(Exercise requirements)
Every line in the material below that includes "computer" should be copied.

*** Begin section ***

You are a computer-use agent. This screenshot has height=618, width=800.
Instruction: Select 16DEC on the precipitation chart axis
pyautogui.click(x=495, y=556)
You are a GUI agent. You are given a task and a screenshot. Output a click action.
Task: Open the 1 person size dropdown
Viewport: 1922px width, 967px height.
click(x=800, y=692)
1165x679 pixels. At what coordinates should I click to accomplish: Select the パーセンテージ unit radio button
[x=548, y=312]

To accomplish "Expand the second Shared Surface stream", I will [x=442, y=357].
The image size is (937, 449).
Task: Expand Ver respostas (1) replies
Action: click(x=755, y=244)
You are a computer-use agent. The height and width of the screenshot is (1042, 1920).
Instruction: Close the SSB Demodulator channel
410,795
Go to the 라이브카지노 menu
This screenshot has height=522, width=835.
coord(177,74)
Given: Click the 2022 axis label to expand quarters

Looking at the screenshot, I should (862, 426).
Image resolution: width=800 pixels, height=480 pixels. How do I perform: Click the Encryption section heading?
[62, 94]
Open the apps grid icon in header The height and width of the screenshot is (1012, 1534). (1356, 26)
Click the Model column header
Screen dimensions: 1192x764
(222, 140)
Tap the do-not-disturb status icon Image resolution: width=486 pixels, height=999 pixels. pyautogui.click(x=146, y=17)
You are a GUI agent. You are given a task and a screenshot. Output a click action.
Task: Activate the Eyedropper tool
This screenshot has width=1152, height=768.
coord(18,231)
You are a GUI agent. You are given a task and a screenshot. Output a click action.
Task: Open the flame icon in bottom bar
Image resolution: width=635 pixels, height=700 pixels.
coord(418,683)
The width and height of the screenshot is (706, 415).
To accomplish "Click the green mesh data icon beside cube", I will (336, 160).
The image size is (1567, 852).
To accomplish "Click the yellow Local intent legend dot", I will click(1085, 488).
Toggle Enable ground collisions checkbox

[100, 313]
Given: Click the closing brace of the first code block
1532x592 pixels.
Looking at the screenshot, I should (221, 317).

*** End section ***

(Response below)
You are a computer-use agent. This screenshot has height=618, width=800.
You are a computer-use agent. The height and width of the screenshot is (1042, 1920).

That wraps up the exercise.